Pop kings BTS, the South Korean band that broke through music’s bamboo ceiling, is having a break after 9 years. The septet have had outstanding global success and amassed, not only the most numerous, but also the most engaged fandom in music history – the BTS ’ARMY’.
This year BTS won three of the top awards at the American Music Awards, including Artist of the Year, Best Song and Best Group or Duo.
Their ‘hiatus’ means that the 7 members will have a well-earned break, after first navigating their way through the bitchy K-Pop industry in the early days, before hitting the heights of international music stardom when they hit the music mainstream around 2017.
BTS is, in no particular order, RM, Jin, V, J-Hope, Suga, Jimin and Jungkook. They all voiced their concerns at this stage of their career, and their reasons for a break, during their annual ‘Fiesta Dinner’, which is held on or around June 13 to commemorate their debut back in 2013.

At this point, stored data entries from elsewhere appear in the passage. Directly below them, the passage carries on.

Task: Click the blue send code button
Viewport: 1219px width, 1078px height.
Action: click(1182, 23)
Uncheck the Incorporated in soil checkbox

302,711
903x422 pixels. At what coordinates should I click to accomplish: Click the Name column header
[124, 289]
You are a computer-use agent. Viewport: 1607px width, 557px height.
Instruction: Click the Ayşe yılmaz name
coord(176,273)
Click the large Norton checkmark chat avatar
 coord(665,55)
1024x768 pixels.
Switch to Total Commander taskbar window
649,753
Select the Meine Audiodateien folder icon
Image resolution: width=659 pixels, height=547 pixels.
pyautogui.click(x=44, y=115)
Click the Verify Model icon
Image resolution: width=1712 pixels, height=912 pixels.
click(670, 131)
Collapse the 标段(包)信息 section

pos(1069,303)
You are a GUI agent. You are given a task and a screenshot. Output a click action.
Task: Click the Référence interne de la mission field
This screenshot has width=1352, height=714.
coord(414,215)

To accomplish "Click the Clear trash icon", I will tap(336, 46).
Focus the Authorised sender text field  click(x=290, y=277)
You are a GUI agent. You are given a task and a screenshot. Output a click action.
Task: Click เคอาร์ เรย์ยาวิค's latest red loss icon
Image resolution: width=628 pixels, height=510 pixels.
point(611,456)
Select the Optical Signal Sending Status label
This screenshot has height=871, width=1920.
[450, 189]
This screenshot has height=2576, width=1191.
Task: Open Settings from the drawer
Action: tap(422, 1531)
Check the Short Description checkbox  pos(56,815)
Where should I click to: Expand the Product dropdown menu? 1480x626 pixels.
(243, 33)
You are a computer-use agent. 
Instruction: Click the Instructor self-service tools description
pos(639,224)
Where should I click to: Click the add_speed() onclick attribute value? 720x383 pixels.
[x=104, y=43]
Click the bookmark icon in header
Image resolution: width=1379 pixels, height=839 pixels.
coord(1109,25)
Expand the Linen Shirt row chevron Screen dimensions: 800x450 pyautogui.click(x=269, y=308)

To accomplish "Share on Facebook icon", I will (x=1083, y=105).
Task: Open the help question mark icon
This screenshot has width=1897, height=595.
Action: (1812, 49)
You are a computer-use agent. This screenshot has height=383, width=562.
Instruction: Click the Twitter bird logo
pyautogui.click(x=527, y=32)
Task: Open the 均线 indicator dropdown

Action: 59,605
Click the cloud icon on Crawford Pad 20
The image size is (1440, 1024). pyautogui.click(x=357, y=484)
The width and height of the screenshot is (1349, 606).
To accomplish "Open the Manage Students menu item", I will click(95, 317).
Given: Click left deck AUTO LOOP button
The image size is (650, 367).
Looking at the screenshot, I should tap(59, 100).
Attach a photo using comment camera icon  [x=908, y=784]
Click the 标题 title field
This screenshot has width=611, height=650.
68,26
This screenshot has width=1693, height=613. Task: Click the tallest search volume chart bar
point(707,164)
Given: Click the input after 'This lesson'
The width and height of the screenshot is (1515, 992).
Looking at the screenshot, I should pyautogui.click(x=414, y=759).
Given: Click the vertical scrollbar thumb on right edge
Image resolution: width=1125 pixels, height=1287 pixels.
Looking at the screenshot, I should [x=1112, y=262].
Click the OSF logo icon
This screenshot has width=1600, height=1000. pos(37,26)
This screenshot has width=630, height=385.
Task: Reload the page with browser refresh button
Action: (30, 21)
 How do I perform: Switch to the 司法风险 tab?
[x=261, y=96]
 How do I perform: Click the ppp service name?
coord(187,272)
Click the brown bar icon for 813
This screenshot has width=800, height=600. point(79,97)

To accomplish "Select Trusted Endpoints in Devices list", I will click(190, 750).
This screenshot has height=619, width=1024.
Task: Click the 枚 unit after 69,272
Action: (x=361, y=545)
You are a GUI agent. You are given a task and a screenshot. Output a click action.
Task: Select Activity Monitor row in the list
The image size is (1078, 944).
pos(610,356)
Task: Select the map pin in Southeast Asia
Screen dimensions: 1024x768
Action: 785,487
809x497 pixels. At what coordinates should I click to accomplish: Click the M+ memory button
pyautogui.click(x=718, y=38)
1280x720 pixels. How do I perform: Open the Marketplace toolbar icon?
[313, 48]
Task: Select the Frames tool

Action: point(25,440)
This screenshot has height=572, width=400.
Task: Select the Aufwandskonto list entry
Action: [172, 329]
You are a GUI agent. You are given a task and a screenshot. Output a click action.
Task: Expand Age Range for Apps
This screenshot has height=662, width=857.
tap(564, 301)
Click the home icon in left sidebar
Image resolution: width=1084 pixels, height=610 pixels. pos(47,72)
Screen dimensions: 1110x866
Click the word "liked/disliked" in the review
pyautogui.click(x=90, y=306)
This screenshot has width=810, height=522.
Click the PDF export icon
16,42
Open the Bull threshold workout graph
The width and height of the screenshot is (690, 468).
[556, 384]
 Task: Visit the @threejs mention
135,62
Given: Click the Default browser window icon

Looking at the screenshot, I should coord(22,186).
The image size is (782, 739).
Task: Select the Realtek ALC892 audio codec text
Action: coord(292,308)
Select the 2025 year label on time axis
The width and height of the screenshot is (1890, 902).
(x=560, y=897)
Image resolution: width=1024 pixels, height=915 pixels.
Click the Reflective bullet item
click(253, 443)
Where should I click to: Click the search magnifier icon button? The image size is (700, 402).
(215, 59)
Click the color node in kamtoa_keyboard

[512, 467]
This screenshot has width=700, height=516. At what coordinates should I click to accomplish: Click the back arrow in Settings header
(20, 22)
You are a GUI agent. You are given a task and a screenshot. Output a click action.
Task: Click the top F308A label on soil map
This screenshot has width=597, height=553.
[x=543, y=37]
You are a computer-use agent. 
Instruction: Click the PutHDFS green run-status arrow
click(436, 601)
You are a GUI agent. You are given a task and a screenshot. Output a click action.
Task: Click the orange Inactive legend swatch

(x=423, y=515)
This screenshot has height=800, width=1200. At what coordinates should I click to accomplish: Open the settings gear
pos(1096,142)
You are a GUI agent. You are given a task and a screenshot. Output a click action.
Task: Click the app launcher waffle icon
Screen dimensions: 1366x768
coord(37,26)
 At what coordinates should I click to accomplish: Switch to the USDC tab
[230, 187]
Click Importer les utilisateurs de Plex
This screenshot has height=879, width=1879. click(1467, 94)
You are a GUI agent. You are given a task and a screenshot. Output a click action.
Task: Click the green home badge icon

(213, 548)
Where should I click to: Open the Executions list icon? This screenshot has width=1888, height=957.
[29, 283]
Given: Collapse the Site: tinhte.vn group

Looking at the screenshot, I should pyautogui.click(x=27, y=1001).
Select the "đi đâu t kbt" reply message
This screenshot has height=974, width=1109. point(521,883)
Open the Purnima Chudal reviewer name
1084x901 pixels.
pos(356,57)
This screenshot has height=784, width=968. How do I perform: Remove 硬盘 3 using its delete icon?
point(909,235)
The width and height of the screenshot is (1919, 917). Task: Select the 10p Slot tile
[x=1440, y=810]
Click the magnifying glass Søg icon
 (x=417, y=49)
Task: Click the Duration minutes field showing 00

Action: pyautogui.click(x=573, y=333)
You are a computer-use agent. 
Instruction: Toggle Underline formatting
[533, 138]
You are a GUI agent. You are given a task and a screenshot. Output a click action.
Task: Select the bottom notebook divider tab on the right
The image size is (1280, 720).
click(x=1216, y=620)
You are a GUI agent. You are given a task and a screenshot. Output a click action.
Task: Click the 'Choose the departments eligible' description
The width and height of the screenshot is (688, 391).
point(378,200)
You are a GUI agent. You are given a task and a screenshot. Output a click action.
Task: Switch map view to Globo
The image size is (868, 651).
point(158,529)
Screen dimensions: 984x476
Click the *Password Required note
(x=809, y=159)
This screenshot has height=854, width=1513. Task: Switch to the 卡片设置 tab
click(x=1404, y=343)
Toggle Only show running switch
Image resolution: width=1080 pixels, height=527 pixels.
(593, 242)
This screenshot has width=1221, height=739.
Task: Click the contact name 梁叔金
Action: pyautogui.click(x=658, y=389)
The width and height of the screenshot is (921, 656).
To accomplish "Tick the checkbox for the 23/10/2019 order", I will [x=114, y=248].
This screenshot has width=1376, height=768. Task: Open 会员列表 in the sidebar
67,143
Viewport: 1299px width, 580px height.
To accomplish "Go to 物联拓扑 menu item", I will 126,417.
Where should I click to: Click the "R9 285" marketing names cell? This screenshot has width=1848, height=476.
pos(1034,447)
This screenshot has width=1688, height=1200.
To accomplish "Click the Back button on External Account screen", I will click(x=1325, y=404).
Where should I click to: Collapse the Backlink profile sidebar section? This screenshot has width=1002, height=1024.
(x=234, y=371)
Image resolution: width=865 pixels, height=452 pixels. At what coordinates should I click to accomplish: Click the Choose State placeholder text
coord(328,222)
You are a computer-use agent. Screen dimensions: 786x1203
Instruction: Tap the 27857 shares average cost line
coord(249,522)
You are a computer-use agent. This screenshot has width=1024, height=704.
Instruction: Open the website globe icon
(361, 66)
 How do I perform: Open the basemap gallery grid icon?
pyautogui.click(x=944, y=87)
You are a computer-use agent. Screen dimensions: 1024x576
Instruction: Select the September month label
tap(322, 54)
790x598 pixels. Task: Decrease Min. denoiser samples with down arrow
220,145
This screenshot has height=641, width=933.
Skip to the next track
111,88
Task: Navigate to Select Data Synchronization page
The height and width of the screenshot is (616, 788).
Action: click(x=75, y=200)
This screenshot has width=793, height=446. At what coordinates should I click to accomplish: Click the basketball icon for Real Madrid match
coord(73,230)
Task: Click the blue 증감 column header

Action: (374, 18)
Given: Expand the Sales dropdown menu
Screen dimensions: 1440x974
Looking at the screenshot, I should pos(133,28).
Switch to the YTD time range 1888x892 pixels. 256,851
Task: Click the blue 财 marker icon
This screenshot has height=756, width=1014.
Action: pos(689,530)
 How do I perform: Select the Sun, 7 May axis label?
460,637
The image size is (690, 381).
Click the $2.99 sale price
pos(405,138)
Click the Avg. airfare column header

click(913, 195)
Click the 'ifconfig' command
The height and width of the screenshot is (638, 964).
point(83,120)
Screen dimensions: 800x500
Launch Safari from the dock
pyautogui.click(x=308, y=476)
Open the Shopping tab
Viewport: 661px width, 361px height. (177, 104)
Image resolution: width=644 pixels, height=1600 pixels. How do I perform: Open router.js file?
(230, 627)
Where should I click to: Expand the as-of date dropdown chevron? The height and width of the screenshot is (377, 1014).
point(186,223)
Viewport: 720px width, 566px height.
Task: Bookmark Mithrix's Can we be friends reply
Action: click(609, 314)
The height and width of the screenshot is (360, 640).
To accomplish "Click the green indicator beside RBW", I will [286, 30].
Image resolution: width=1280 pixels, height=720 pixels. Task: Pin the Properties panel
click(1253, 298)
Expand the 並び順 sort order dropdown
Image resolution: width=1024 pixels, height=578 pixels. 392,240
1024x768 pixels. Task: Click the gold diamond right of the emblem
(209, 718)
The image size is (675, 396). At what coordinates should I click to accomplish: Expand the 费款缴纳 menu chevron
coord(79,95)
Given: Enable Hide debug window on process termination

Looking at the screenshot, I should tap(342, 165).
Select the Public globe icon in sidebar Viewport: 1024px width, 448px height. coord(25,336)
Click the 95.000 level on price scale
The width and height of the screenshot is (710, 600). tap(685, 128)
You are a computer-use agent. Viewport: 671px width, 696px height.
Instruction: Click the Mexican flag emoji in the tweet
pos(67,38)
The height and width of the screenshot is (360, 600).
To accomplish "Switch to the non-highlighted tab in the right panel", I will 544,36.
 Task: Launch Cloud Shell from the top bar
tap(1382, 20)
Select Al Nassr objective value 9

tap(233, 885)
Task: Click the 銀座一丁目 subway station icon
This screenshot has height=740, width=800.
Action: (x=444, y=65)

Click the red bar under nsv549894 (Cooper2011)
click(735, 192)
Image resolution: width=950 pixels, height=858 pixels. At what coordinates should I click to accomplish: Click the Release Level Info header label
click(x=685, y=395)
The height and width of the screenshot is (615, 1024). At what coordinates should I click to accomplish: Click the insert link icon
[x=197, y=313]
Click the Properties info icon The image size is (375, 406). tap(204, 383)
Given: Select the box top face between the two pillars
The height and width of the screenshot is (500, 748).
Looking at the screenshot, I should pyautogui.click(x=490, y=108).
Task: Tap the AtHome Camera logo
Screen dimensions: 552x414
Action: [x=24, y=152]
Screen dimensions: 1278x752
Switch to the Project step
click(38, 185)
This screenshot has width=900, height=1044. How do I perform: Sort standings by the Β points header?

RM, the groups’s leader and the only member who speaks conversational English, noted that a lot of their problems over the years stemmed from the K-Pop music machine.
“The problem with K-Pop and the whole idol system is that they don’t give you time to mature. You have to keep producing music and keep doing something. And after I get up in the morning and get makeup done there’s no time left for growth.”
The group, performing mostly in Korean-language, particularly for the first 7 years of their career, shifted their focus during the Covid pandemic and released a number of English-language pop ‘summer songs’ that became huge hits in western music markets. For those, who didn’t know BTS before then, they certainly did after the release of “Dynamite”, “Butter” and “Permission to Dance”.
But the shift in focus, away from their earlier, grittier, message-laden and critically-acclaimed releases, also drew criticism from hard core ARMY who felt the band had ‘sold out’ to the demands of the global pop market.
RM reflected on the constant demands, to not only keep producing music (the band have always been working on the writing and production of their work), but also doing all the things K-Pop ‘idols’ are expected to do.
“In the past, I could still balance working on music alone and doing our group promotions but now I cant do them together. It’s impossible, it just won’t work. I can’t be doing group stuff and then suddenly turning the focus to my own work like flipping a switch. I realised I need time on my own.”
Whilst BTS, and their management, insist that the break is just a hiatus and that they will be back, at some stage, the history of boybands reforming after a break is patchy.
A quick introduction to BTS if you’ve been living on the moon…
Lurking behind the decision is also the requirement for all young South Korean men to be conscripted into the army for 18 months to 2 years. Jin, the oldest member, has now run out of time, including an extension for the band from the South Korean parliament. The South Korean government has discussed a possible waiver of the requirement for K-Pop stars, but the reaction from South Koreans towards individuals who try and avoid their military service has always been negative.
And BTS have constantly voiced their desire to serve their country. But there is no doubt the timing of this break will provide opportunities for the individuals to complete their service whilst other members engage in solo projects and keep the ‘brand’ going. Certainly, their management will already have many projects ‘in the can’ ready to release over the next few years to keep banking on the most profitable music franchise in the world at this time.
BTS weaponised social media early on in their careers to build up a fan base that was impossible for bands before the days of the internet and platforms to reach out to millions of worldwide fans. Their frank, sometimes emotional, depictions of their early days, practice sessions, battles, depression and raw ambition have now populated the internet, such that they are the most exposed pop stars of all time. There are thousands of clips of them on just YouTube alone on their main channel Bangtan TV.
(BTS’s original name was Bangtan Sonyeondan, which sort of translates to bulletproof Boy Scouts)
For now, the BTS ARMY have been filling the same social media with shock and horror over the decision to have “an extended break”. But we suspect we’ll be hearing a lot more from the members over the next few years after amassing such a large, worldwide fan base.
Like The Beatles revolutionised the pop music industry in the early 60s, BTS have forced a lot of the music business to hit the reset button after the success of these 7 young men from South Korea flipped music’s old business models on its head.